====== Data in this exercise ======

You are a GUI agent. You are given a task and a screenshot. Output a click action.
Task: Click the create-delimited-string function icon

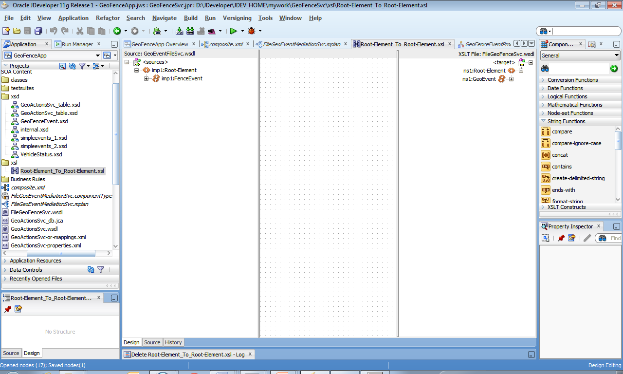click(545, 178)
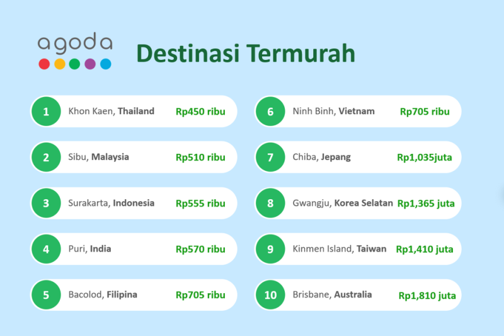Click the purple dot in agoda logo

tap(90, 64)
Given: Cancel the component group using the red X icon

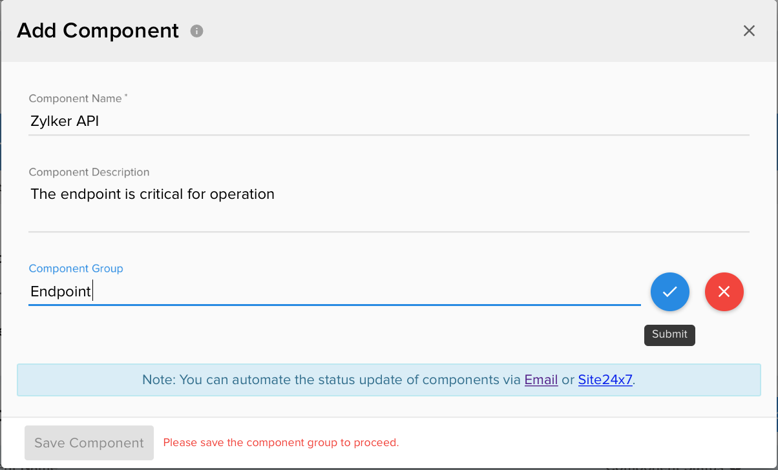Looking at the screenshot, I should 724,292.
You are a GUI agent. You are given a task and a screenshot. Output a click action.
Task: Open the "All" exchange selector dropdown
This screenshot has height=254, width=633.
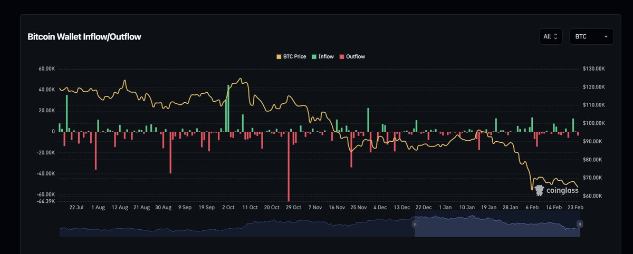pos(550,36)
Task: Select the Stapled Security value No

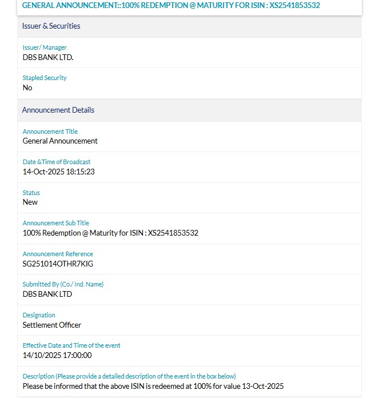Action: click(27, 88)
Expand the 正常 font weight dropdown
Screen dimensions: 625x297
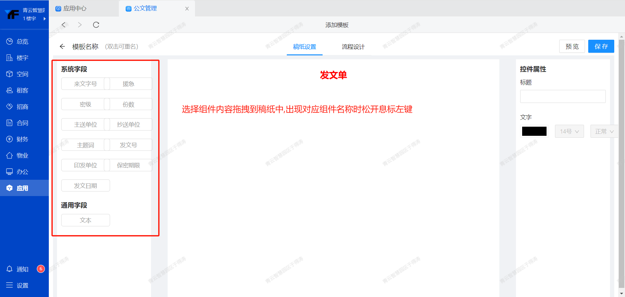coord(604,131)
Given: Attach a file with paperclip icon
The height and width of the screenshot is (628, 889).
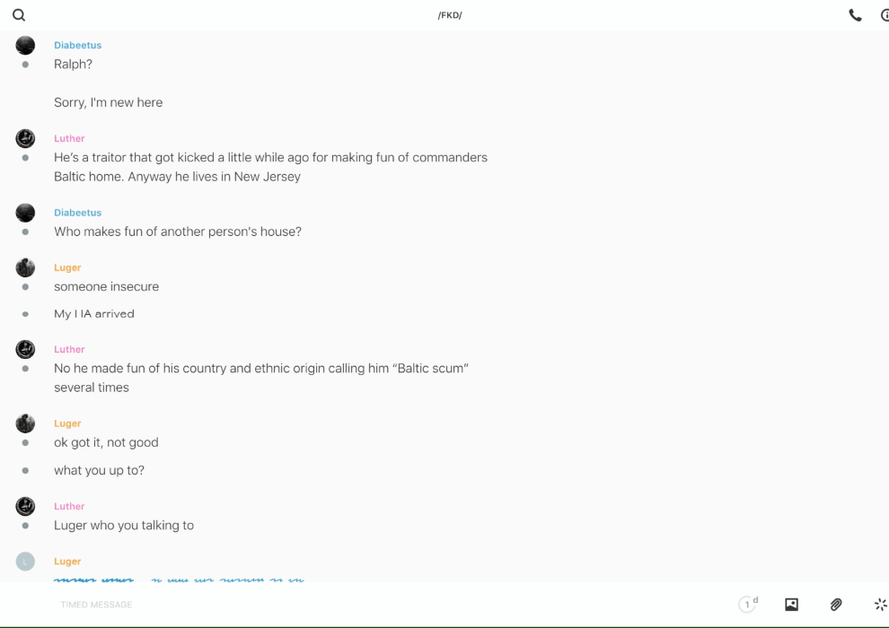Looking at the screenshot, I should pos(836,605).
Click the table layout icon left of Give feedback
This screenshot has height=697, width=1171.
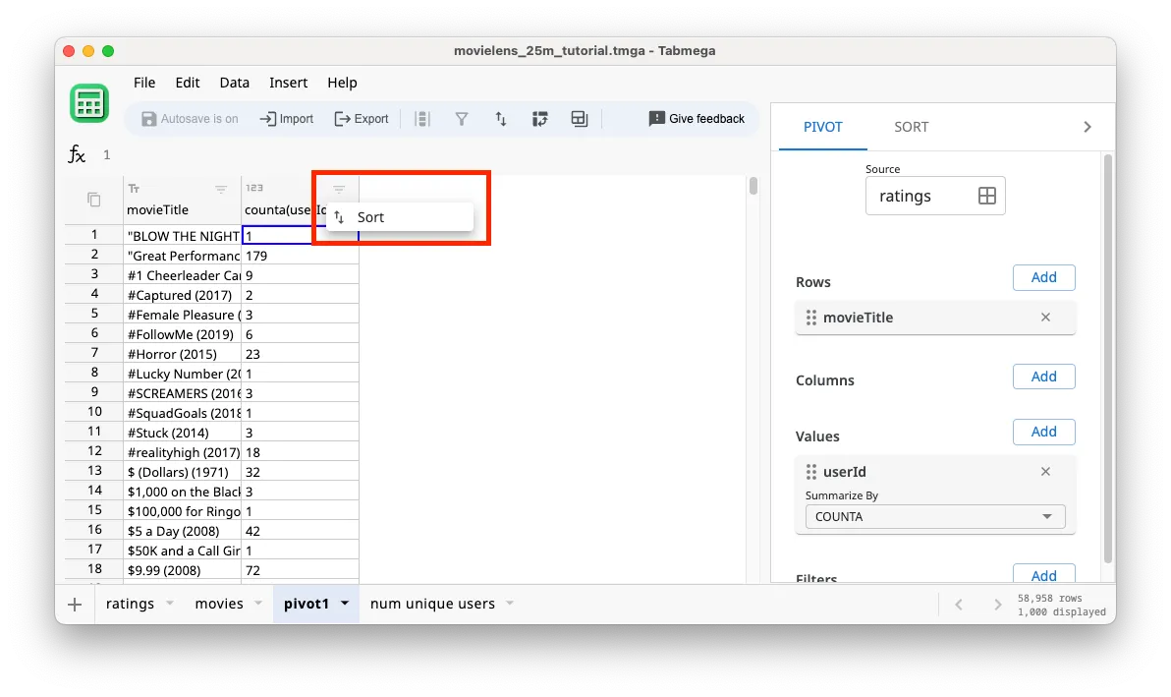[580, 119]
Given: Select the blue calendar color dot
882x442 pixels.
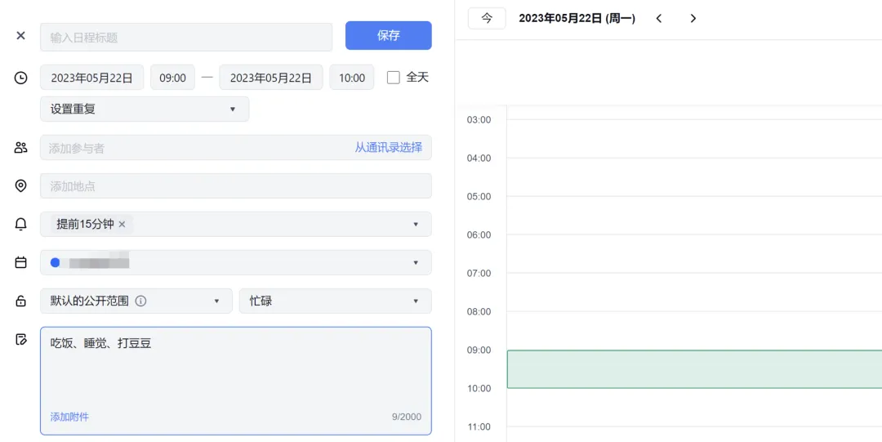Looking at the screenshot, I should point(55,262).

======
====== Data in this exercise ======

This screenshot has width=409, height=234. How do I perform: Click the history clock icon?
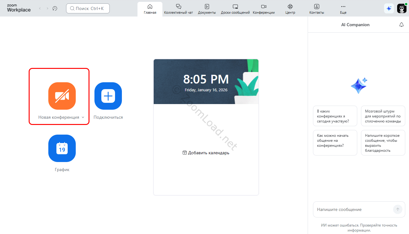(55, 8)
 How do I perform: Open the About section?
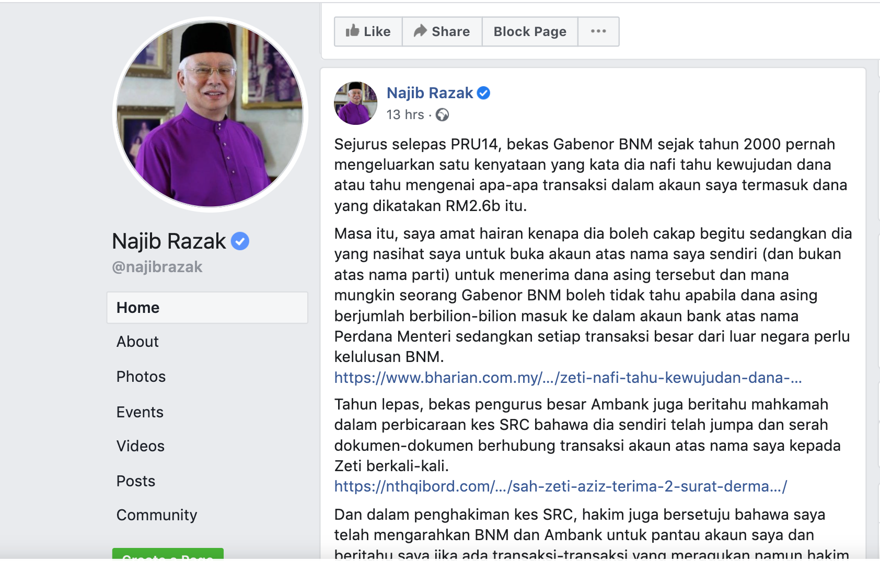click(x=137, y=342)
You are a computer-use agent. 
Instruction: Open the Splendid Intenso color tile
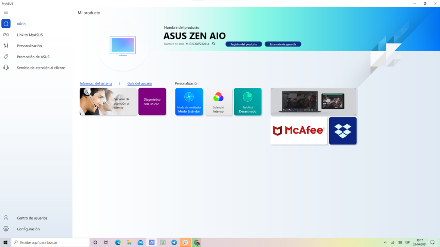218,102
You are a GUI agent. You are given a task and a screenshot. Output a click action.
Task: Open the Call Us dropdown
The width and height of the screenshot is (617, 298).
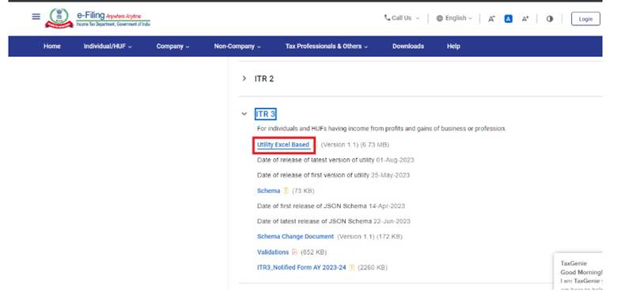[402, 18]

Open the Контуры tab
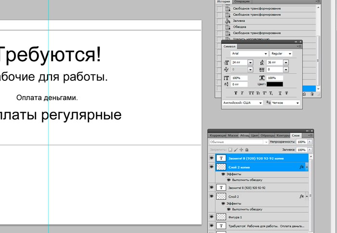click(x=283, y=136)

======
====== Data in this exercise ======

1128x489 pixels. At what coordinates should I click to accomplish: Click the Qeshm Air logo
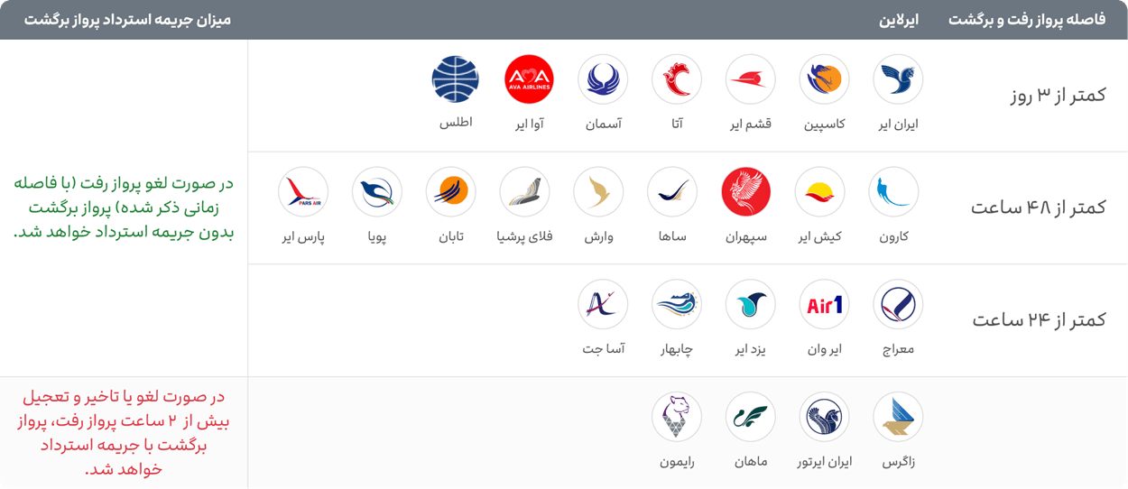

======

* _To do_: What are the lines in the records above, word for word, from the one containing "This screenshot has height=254, width=633." through the one containing "Click the table", both ends included and pictures left out?

* _Answer space_:
This screenshot has height=254, width=633.
pos(550,36)
Task: Select the Stapled Security value No

Action: click(27, 88)
Expand the 正常 font weight dropdown
Screen dimensions: 625x297
coord(604,131)
Given: Attach a file with paperclip icon
The height and width of the screenshot is (628, 889).
Looking at the screenshot, I should pos(836,605).
Click the table layout icon left of Give feedback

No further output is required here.